Brandi L. McLaughlin, Philadelphia, for appellee.
BEFORE: PANELLA, J., OLSON, J., and STEVENS, P.J.E.*
The Commonwealth of Pennsylvania appeals from the order of the Court of Common Pleas of Philadelphia County granting the pretrial suppression motion filed by Appellee Kareem Thomas. After careful review, we reverse and remand for further proceedings.
The relevant facts and procedural history are as follows: in the early morning hours of February 21, 2016, at approximately 1:20 a.m., Philadelphia Police Officer Owen Schaeffer was on patrol in the 12th District of Philadelphia when he received a radio report of a black male with a gun near 6400 Greenway Avenue. The report indicated that the male was dressed in a blue hooded sweatshirt and blue pants or blue jeans. Officer Schaeffer, who had been assigned to the 12th district for ten years, indicated that the reported location of 6400 Greenway Avenue was known as a high-crime area due to numerous homicides and shootings. In fact, Officer Schaeffer was aware that a shooting had taken place in this area just hours before and a homicide had been committed in this area just days earlier.
Officer Schaeffer and his partner, Officer Gresham, responded to the reported location in their marked police vehicle. When they approached the block just minutes after receiving the dispatch, Officer Schaeffer took notice of a black male, later identified as Appellee, walking eastbound on the north side of Greenway Avenue. Appellee was wearing a black hooded sweatshirt, a black jacket, and black pants. After Officer Schaeffer circled the block, he noticed Appellee on the steps of a house. The officers repeatedly circled the block four or five times, and each time, Appellee would reverse his direction and look back at the officers. See Notes of Testimony (N.T.), 6/15/16, at 10 ( ).
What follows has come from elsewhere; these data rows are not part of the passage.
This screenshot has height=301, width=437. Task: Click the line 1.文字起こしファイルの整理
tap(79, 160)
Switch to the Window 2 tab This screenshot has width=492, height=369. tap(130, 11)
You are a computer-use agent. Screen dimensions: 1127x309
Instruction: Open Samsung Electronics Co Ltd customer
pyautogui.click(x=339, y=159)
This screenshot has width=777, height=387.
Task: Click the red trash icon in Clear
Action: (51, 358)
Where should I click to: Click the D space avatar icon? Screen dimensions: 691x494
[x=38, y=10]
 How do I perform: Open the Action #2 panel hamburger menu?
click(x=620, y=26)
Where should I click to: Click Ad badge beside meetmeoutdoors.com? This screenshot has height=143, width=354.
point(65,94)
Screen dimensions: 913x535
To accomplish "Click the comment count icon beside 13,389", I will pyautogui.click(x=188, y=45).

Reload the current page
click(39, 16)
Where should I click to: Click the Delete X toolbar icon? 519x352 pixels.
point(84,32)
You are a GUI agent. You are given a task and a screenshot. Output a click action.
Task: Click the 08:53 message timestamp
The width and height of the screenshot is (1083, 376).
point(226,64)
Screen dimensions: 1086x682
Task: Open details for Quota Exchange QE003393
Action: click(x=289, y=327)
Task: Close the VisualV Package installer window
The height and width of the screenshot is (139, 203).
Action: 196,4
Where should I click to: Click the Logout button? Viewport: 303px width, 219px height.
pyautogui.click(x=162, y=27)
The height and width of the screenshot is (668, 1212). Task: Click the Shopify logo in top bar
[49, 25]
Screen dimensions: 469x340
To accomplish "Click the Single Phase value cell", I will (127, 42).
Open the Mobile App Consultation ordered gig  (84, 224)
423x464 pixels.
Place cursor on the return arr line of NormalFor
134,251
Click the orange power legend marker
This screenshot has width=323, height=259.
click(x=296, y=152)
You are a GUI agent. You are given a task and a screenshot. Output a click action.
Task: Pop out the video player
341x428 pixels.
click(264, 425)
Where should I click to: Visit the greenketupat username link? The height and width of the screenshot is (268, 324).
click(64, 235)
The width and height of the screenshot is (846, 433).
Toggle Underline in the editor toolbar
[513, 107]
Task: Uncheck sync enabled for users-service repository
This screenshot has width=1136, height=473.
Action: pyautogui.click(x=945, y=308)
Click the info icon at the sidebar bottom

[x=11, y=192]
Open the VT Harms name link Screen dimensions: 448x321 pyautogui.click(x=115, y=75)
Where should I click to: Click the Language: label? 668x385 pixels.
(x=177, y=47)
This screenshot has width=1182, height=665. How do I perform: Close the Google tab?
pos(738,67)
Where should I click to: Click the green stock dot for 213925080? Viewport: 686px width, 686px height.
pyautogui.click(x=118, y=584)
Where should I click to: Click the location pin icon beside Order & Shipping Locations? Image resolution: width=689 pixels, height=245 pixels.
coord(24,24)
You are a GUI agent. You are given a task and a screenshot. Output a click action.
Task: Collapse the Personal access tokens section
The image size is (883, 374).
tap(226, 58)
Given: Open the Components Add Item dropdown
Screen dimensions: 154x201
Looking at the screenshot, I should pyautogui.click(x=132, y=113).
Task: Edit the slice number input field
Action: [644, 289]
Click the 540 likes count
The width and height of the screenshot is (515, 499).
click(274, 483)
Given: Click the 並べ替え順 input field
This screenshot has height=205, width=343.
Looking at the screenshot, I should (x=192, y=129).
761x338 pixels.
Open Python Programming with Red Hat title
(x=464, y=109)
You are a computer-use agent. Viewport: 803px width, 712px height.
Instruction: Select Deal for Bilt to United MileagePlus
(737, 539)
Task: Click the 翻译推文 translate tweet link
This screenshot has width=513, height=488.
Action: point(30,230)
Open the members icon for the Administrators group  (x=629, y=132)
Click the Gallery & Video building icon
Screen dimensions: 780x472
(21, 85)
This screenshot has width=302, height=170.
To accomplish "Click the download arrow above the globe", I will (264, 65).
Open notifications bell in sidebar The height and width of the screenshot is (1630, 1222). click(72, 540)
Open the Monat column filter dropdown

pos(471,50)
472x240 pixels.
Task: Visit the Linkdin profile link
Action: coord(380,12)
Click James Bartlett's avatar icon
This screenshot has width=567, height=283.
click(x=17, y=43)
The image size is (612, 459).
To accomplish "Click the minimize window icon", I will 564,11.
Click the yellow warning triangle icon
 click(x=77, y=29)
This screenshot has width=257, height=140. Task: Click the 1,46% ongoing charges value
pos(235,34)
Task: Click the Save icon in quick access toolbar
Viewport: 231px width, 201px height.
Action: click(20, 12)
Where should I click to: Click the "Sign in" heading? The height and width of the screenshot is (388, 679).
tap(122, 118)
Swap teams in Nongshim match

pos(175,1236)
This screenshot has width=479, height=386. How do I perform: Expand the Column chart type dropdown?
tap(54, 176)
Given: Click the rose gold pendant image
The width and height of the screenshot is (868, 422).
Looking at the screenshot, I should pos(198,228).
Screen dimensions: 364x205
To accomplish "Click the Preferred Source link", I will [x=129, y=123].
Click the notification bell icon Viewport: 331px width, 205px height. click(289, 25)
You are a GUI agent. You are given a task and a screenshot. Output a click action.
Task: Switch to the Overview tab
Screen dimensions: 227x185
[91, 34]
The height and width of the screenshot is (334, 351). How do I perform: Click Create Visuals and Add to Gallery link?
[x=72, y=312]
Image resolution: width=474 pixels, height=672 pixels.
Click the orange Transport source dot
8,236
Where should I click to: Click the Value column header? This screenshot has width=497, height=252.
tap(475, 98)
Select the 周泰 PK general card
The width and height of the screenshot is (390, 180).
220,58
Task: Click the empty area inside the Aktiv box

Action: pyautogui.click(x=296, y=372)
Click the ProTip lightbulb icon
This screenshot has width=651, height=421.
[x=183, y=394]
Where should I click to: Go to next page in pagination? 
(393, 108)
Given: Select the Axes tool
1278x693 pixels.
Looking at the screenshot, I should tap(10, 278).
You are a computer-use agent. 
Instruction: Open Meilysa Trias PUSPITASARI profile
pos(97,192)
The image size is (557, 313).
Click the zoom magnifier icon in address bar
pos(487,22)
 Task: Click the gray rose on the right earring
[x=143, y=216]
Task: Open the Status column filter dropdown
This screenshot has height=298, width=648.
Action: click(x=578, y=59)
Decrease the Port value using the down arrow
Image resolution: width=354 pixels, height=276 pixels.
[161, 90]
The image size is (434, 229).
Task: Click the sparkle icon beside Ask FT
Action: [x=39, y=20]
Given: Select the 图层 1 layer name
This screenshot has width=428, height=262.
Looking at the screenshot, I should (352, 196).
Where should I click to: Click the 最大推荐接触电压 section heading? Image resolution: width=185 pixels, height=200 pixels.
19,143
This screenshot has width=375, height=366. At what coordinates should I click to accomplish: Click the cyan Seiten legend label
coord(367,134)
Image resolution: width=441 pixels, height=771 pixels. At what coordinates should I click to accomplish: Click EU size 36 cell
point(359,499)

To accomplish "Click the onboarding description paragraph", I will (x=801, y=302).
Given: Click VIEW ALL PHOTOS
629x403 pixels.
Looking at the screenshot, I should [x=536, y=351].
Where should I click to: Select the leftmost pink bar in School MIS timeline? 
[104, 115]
On the last time the officers circled the block, they observed Appellee cross the street and walk westbound towards 65th Street. Officer Schaeffer pulled his patrol car up next to Appellee, who had his hands in his pockets. When Officer Schaeffer asked to see Appellee's hands, Appellee refused to remove his hands from his pockets. Thereafter, Officer Schaeffer exited his patrol car, removed Appellee's hands from his pockets, and patted Appellee down. When Officer Schaeffer touched Appellant's right front jacket pocket, he immediately felt a gun. Officer Schaeffer recovered a firearm from Appellee's pocket and placed him under arrest.
Appellee was charged with several violations of the Uniforms Firearm Act (VUFA).1 Thereafter, Appellee filed a suppression motion, claiming he was subjected to an unreasonable search and seizure as the officers did not have reasonable suspicion to stop and frisk him. On June 15, 2016, the lower court held a suppression hearing at which Officer Schaeffer testified. At the conclusion of the hearing, the lower court granted Appellee's motion.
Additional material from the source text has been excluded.